* Stated goal a:
Copy from the feed and chat design text, beginning at the words "Day 8: Design" and stopping after "in under 200ms.".

* Reading passage:
Begin
Day 8: Design Social Media Feed & Chat
What You'll Learn Today
- News Feed: push model vs pull model vs hybrid approach
- Feed ranking and timeline generation
- Celebrity/hotkey problem and solutions
- Media storage for social platforms
- Chat system with WebSocket connections
- Message delivery guarantees
- Online presence tracking
- Group chat design considerations
Part 1: News Feed System
The Core Problem
When a user opens their feed, they need to see recent posts from people they follow, ranked by relevance β all in under 200ms.
Fan-Out Strategies
flowchart TB
subgraph Push["Push Model (Fan-Out on Write)"]
direction TB
P1["User creates post"]
P2["Write to all followers' feeds"]
P3["Followers read pre-built feed"]
P1 --> P2 --> P3
end
subgraph Pull["Pull Model (Fan-Out on Read)"]
direction TB
R1["User opens feed"]
R2["Query all followed users' posts"]
R3["Merge and rank on the fly"]
R1 --> R2 --> R3
end
subgraph Hybrid["Hybrid Model"]
direction TB
H1["Regular users β Push"]
H2["Celebrities β Pull"]
H3["Merge at read time"]
H1 --> H3
H2 --> H3
end
style Push fill:#3b82f6,color:#fff
style Pull fill:#f59e0b,color:#fff
style Hybrid fill:#22c55e,color:#fff
| Approach | How It Works | Pros | Cons |
|---|---|---|---|
| Push (Fan-out on write) | When user posts, write to every follower's feed cache | Fast reads, pre-computed | Slow writes for popular users, wasted work for inactive followers |
| Pull (Fan-out on read) | When user opens feed, fetch from all followed users | No wasted computation | Slow reads, heavy at read time |
| Hybrid | Push for normal users, pull for celebrities | Balances both | More complex |
The Celebrity/Hotkey Problem
A user with 10 million followers posting once triggers 10 million writes in the push model. This is the "hotkey" or "celebrity" problem.
End
* Exercise input:
Begin
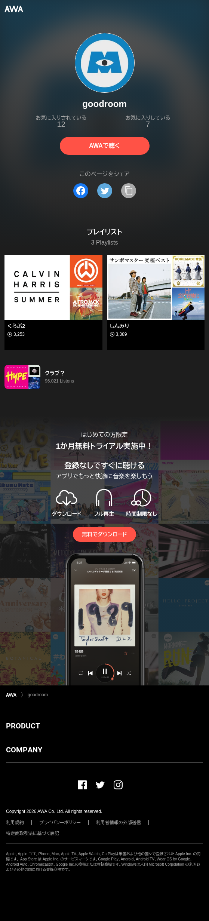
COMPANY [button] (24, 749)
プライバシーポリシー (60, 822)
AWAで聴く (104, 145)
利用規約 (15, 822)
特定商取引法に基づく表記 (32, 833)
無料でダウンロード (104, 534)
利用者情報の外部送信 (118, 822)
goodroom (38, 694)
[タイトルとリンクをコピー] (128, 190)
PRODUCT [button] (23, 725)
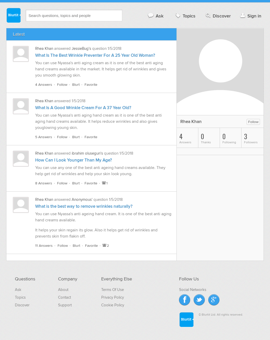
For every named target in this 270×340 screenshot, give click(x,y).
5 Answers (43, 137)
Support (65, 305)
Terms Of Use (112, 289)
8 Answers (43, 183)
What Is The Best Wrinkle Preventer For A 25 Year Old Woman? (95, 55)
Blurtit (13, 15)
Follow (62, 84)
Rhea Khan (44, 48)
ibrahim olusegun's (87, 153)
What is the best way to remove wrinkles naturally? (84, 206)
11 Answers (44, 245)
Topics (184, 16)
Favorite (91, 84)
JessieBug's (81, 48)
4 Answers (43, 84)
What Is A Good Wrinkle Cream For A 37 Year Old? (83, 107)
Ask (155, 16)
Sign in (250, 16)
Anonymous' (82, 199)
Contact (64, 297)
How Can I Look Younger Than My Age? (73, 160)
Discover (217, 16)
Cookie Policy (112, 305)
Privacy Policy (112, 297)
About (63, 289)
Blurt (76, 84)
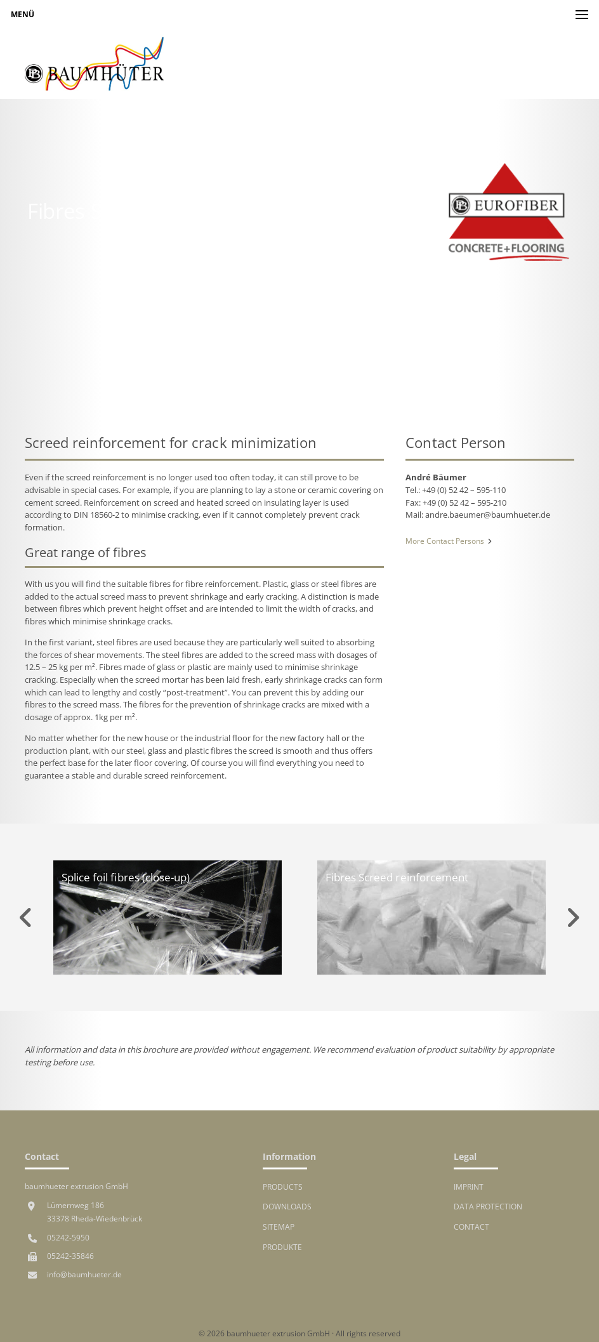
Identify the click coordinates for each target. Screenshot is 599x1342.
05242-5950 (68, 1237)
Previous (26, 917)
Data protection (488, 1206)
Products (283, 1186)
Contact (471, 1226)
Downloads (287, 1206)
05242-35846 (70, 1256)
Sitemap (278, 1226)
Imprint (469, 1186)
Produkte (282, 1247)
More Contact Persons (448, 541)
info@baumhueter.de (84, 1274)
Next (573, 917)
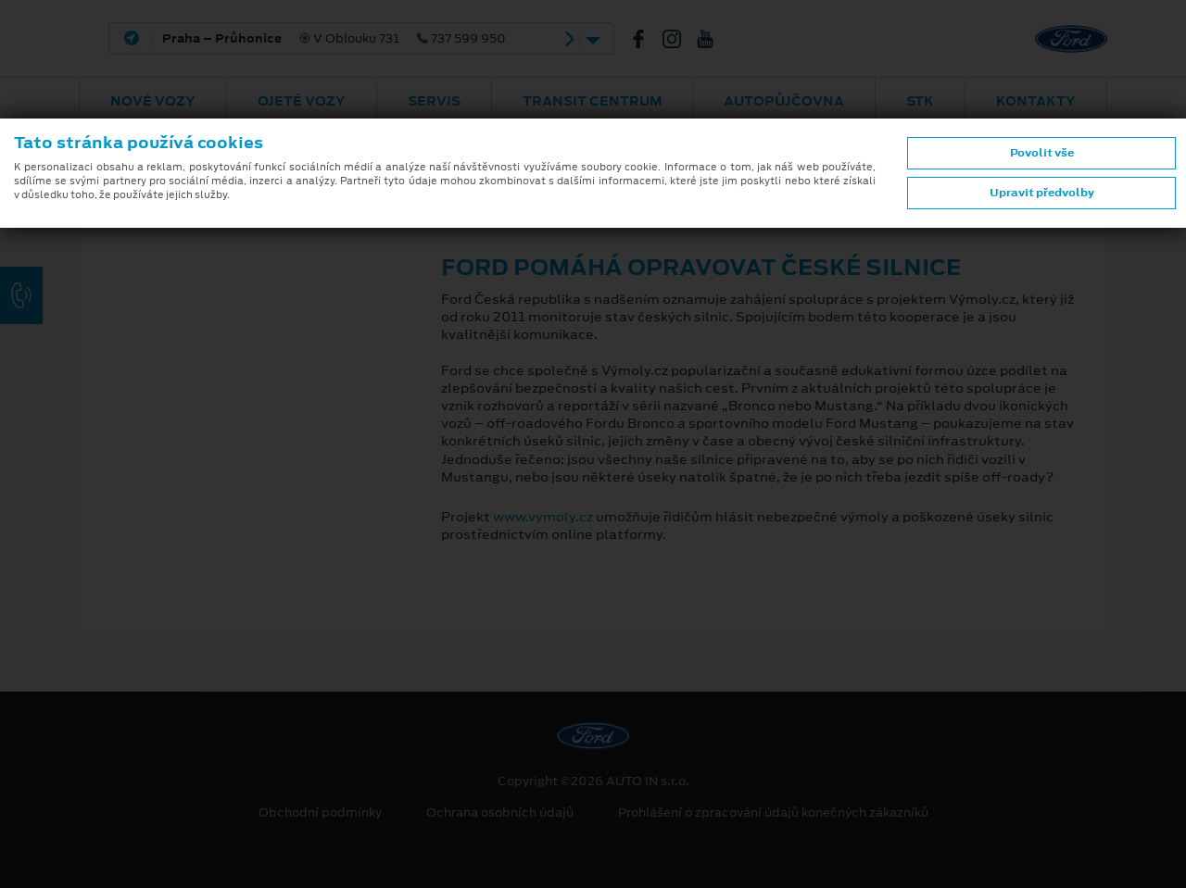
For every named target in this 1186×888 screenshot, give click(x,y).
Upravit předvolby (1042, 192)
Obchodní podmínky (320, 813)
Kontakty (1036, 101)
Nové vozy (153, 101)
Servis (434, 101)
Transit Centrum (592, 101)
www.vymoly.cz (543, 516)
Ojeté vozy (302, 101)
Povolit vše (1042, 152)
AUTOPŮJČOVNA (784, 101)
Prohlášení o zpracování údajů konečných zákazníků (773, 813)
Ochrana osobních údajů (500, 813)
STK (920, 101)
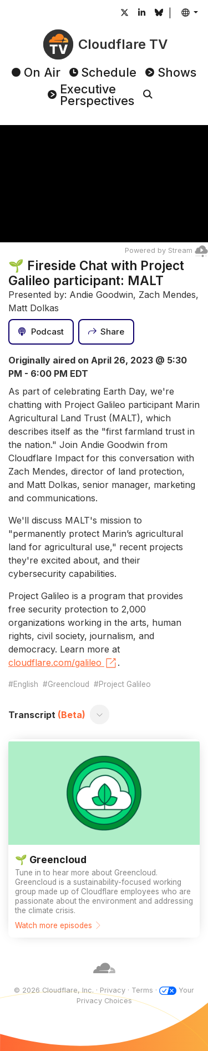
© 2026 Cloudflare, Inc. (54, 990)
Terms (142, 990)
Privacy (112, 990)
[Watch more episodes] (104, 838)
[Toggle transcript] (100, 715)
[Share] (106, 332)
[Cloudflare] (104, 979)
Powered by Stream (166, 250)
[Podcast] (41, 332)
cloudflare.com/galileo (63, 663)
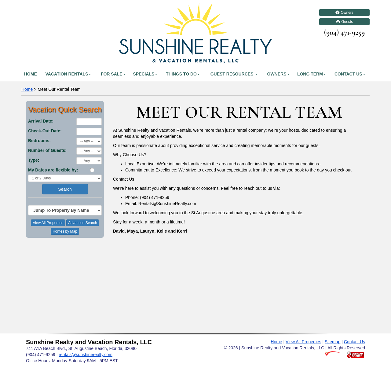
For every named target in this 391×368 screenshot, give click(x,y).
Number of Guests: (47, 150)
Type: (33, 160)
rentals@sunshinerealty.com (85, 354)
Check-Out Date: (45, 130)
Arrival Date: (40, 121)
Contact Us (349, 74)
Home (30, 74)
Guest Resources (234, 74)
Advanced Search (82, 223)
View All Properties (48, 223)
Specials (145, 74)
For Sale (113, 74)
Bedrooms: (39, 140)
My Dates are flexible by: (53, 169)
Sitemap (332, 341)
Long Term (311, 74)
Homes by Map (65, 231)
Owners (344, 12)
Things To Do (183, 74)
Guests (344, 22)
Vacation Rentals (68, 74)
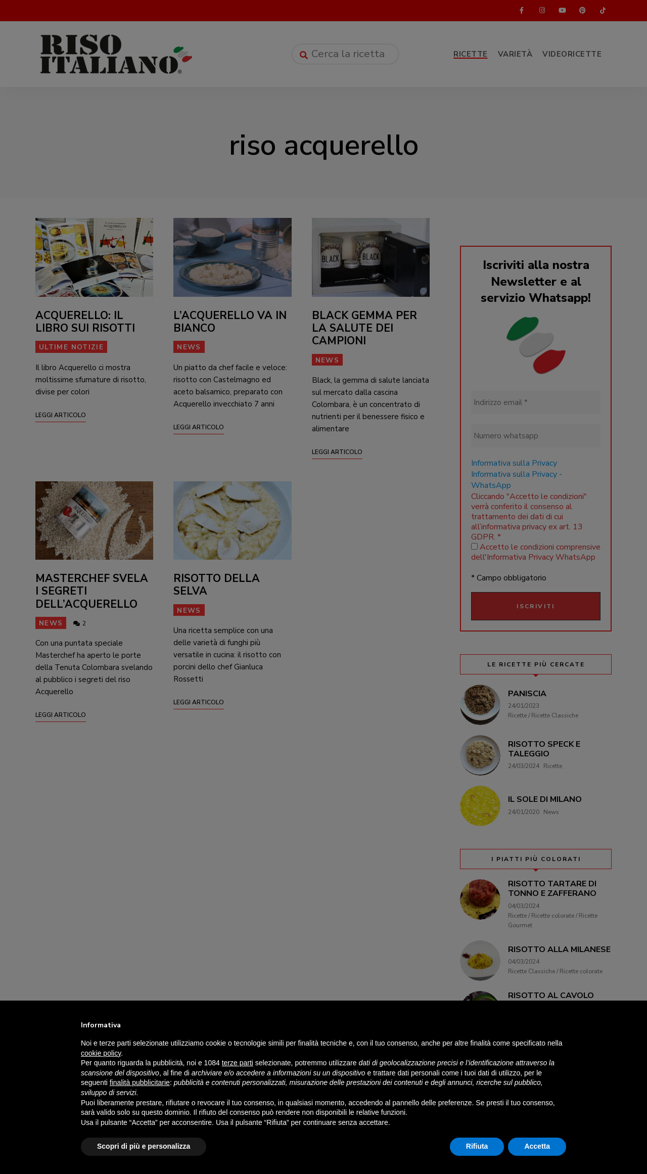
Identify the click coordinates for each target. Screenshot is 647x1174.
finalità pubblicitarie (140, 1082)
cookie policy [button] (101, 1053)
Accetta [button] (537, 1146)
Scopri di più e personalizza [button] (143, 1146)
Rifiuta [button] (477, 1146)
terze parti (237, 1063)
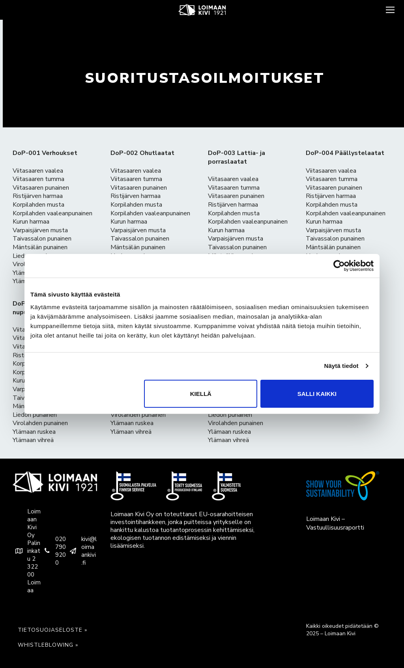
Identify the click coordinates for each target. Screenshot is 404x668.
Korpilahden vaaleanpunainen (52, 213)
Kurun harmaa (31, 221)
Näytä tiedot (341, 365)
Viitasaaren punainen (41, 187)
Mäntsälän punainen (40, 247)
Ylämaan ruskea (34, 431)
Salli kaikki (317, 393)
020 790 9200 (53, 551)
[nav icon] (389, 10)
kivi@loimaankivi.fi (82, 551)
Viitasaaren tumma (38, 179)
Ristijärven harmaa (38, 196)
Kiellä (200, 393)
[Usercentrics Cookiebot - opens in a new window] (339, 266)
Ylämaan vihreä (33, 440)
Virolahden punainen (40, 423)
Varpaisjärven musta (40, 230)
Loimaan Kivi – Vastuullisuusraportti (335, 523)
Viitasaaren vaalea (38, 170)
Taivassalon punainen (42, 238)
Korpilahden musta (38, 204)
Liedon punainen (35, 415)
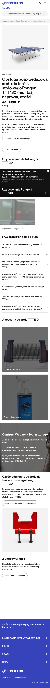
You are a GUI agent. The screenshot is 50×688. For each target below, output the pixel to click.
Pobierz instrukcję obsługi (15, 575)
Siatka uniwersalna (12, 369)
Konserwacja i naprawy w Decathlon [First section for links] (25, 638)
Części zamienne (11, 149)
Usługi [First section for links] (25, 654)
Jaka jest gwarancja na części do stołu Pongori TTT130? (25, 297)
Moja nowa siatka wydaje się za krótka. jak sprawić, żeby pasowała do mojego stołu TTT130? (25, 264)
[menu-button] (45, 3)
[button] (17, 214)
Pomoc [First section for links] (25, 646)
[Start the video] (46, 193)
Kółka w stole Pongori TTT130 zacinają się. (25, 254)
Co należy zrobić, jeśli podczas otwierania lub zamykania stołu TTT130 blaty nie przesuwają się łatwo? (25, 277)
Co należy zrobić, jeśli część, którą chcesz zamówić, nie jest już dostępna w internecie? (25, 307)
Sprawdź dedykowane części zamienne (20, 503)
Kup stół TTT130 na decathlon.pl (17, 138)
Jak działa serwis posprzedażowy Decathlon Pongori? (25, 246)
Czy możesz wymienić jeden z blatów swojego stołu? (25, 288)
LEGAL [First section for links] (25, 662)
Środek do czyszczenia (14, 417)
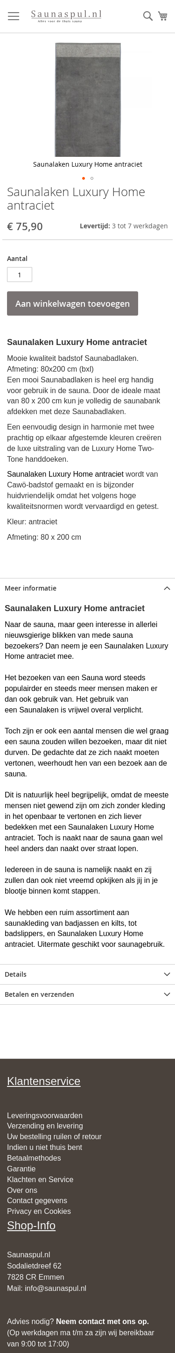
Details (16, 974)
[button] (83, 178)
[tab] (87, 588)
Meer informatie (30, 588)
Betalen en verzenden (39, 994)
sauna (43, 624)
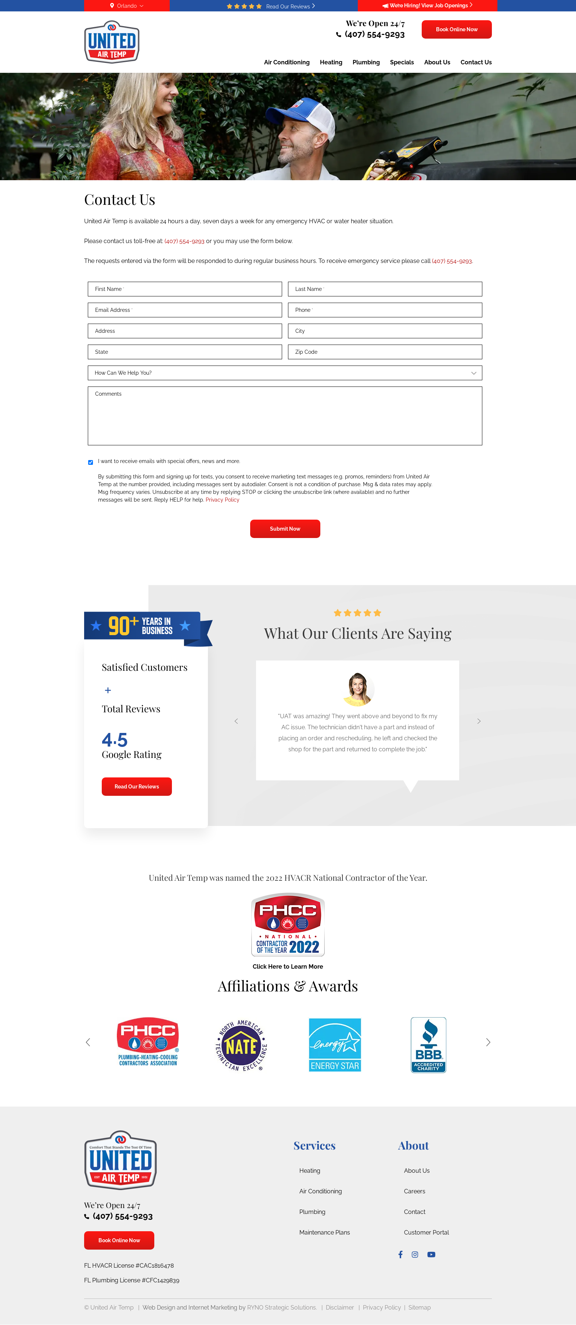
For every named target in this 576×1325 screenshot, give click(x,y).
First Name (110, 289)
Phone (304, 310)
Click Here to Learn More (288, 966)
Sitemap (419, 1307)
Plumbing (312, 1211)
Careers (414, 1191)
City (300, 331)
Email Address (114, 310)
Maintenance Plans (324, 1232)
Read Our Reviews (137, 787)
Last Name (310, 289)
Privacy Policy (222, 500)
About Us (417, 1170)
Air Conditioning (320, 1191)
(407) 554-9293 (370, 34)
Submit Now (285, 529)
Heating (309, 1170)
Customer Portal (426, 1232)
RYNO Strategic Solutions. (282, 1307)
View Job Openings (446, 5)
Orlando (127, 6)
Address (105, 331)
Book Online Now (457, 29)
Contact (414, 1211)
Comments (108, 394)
End
* Stated goal b:
Update the records from the line that has "[Usercentrics Cookiebot - opens" through the line that has "[button] (17, 214)", replacing "punainen" with "sininen" and changing nothing else. Give only those lines, and leave out the pictures.

* Exercise result a:
Day 8: Design Social Media Feed & Chat
What You'll Learn Today
- News Feed: push model vs pull model vs hybrid approach
- Feed ranking and timeline generation
- Celebrity/hotkey problem and solutions
- Media storage for social platforms
- Chat system with WebSocket connections
- Message delivery guarantees
- Online presence tracking
- Group chat design considerations
Part 1: News Feed System
The Core Problem
When a user opens their feed, they need to see recent posts from people they follow, ranked by relevance β all in under 200ms.

* Exercise result b:
[Usercentrics Cookiebot - opens in a new window] (339, 266)
Ylämaan vihreä (33, 440)
Virolahden sininen (40, 423)
Varpaisjärven musta (40, 230)
Loimaan Kivi – Vastuullisuusraportti (335, 523)
Viitasaaren vaalea (38, 170)
Taivassalon sininen (42, 238)
Korpilahden musta (38, 204)
Liedon sininen (35, 415)
You are a GUI agent. The screenshot is 50×688. For each target below, output the pixel to click.
Pobierz instrukcję obsługi (15, 575)
Siatka uniwersalna (12, 369)
Konserwacja i naprawy w Decathlon [First section for links] (25, 638)
Części zamienne (11, 149)
Usługi [First section for links] (25, 654)
Jaka jest gwarancja na części do stołu Pongori TTT130? (25, 297)
Moja nowa siatka wydaje się za krótka. jak sprawić, żeby pasowała do mojego stołu TTT130? (25, 264)
[menu-button] (45, 3)
[button] (17, 214)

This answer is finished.